» **Problem**: Each line below that carries the string "agent" must appear in the answer.

======== Dataset excerpts

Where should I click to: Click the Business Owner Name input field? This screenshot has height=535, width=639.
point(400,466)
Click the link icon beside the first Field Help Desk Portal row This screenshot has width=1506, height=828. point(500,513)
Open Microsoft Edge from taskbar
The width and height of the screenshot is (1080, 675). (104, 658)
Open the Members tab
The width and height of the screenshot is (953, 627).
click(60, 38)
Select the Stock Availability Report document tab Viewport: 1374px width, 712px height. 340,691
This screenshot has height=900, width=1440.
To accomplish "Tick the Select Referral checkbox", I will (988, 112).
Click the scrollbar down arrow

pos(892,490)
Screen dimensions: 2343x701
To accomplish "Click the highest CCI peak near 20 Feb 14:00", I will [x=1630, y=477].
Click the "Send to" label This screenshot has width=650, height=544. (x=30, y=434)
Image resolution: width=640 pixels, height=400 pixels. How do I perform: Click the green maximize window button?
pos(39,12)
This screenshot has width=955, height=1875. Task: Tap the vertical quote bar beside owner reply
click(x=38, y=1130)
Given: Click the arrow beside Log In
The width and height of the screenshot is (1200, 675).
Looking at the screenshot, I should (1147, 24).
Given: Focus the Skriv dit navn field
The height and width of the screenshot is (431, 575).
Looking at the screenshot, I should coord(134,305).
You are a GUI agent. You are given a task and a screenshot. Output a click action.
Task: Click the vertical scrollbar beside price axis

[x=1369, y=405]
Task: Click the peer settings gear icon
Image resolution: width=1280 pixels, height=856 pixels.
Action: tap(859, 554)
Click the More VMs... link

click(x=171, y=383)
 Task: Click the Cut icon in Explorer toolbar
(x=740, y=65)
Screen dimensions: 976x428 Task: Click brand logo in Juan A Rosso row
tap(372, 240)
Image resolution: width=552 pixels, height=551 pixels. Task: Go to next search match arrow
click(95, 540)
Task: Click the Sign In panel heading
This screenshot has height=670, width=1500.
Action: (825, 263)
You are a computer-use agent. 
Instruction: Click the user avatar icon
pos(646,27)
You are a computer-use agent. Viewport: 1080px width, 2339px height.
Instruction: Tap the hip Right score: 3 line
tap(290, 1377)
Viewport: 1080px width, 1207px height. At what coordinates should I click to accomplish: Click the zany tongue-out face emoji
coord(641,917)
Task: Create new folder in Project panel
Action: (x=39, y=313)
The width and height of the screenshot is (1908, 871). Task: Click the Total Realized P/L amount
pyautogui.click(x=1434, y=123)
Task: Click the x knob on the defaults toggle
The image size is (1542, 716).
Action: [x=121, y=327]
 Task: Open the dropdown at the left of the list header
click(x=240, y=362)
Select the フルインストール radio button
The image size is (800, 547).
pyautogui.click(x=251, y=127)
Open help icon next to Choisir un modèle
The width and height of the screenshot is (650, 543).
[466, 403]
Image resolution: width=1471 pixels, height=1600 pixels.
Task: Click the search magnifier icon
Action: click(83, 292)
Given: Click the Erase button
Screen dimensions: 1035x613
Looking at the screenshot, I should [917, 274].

================

» **Task output**:
You are a GUI agent. You are given a task and a screenshot. Output a click action.
You are a computer-use agent. 
You are a computer-use agent. Viewport: 1080px width, 2339px height.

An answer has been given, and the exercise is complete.